Salzmann and colleagues from the University of Zurich and Geological Survey of Denmark and Greenland found that, depending on the regional climate-model ensemble they used, Swiss glaciers would reach 2°C of temperature rise by 2030, 2045 or 2055. They assumed that the temperature rise then stabilized, and fed regional climate data from the ensembles into a glacier mass-balance model. They ran the models until 2150 to give the glaciers time to adjust, and created easily interpretable visualizations of their results.

"Even if temperature rise stabilizes at 2 °C, there is already a massive loss of ice – in terms of area and volume – to be expected," said Salzmann, "with great impacts and implications for society, particularly concerning water resources but also regarding the loss of features attractive to tourists, and strongly reduced long-term observation records from glaciers, such as mass-balance measurements or cold-ice archives, which are among the best climate indicators."

The team discovered that 101 glaciers, making up about half the glacierized area and 75% of the ice volume in Switzerland, were suitable for the analysis. Small and mid-sized glaciers took around 40 years to adjust to the 2° temperature rise, while the largest glaciers needed around 100 years, the team found.

"Even if society can limit global warming to 2 °C, the impacts for glaciers in Switzerland would be significant," said Salzmann. "We have to start robust adaptation measures immediately. It will also be important to assess the positive and negative impacts – or chances and risks – such adaptation measures might bring."

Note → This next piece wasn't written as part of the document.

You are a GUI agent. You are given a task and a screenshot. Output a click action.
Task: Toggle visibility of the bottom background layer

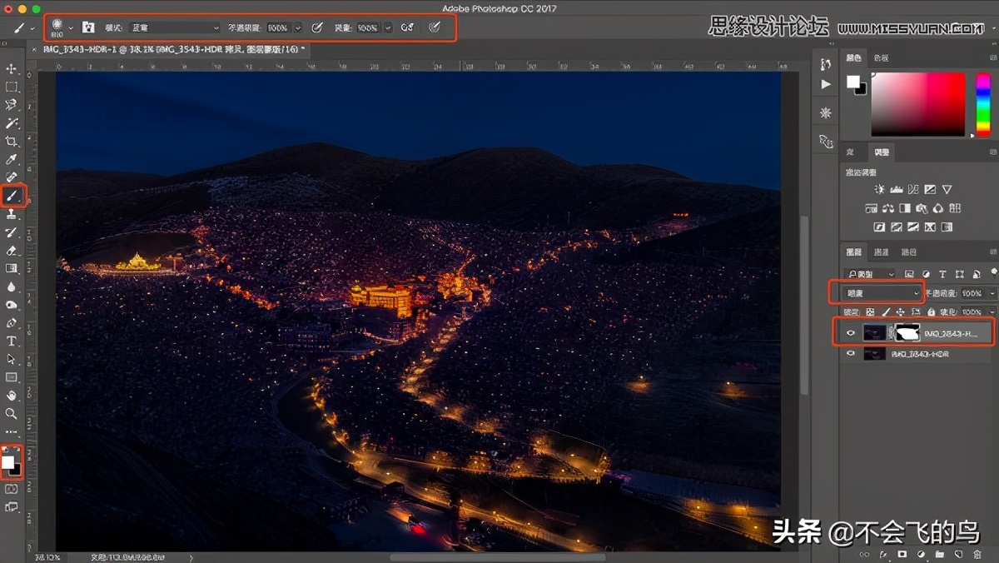click(851, 352)
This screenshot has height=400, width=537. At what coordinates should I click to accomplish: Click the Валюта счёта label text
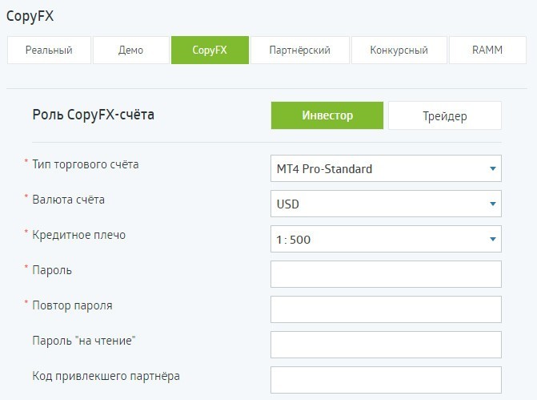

Now the plan is to carry out similar studies for permafrost in Switzerland. "The technique of linking regional climate-model data with mass-balance models is currently also applied in other regions of the world, for example Greenland and Patagonia," said Salzmann. "In general, we aim to advance the collaboration of different disciplines, particularly the climate and impact communities, to gain new knowledge about climate-change impacts on the regional scale, where society feels it most." The researchers say they will pay particular attention to the uncertainties related to high mountain topography that they identified in their study.

The team reported their work in Environmental Research Letters (ERL).

• The title and first paragraph of this news article were amended on 30/10/12 to correct a factual inaccuracy in reporting.